I suppose you could call this my ‘favorite’ movie. The full-size poster and a glossy print remain the only things I’ve ever bought from my college’s poster sale. Sophomore year, I put the poster on the wall behind my pillow and, since cinderblock is not exactly adhesive, I would often wake up in the middle of the night with a giant sheet of paper on my face. Because I learn from my mistakes, the same thing happened senior year.
It sounds silly, but this movie is ‘important to me’ in a way that usually only invites exaggeration. I lived in Tokyo for a year when I was younger. When I watched this movie with my dad, we reminisced about Pachinko machines, Ginza, Akihabara, and the quirks of Japanese. Now, Tokyo is just one of seven cities I’ve lived in, but it was Tokyo, and not China, that I flew into the U.S. from, and it was Tokyo that provided the first bout of ‘culture shock’ I’d ever experienced. I remember getting off the plane and using a soda machine for the first time, enjoying a tall, thin can of peach juice that cost 100 yen.
Sofia Coppola is amazing at pinning down emotions that are defined by location and time. This scene, with My Bloody Valentine playing in the background, is completely true to the feeling of sitting and letting fatigue wash over you after a long night in an unfamiliar city when everything is a little slow and dry and loud but manages to hit you with a sensory overload that floats above your exhaustion. And I think back to finding (or perhaps stumbling into) our hostel in Prague on Christmas, taking the Metra back to Evanston after Lollapalooza, rainy cab rides with strangers to the Dublin airport at dawn, leaving at the Seattle-Tacoma airport and loathing the readjustment to Eastern Time, following a group of Couchsurfing ‘friends’ around Barcelona at 3 A.M. because everything was only ‘100 meters away’.

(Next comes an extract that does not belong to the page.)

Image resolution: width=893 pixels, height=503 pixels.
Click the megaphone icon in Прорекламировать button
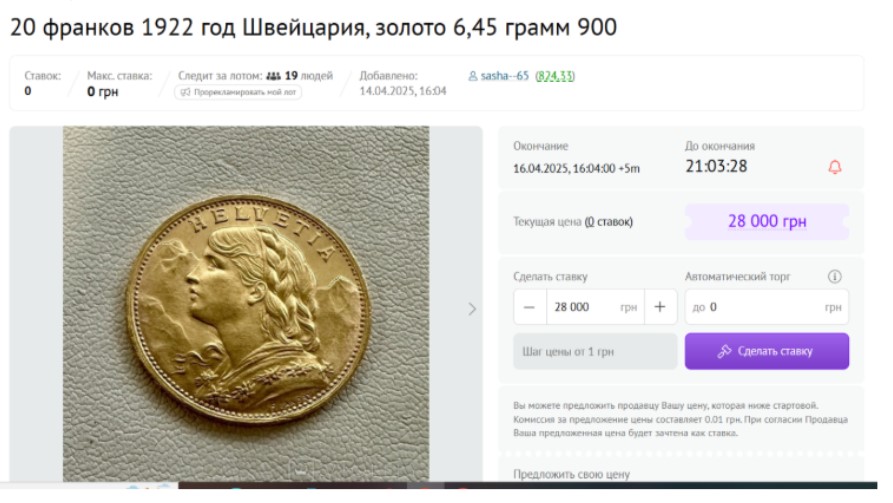[185, 92]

Something similar happens at the end of Lost in Translation. ‘Just Like Honey’ playing over a car driving away is the most accurate depiction of leaving a place that I’ve ever seen: that moment when what was once unfamiliar begins to become recognizable, and you don’t know if it’s because that’s the truth or because your nostalgia goggles have arrived a few hours early. Maybe a bit of both.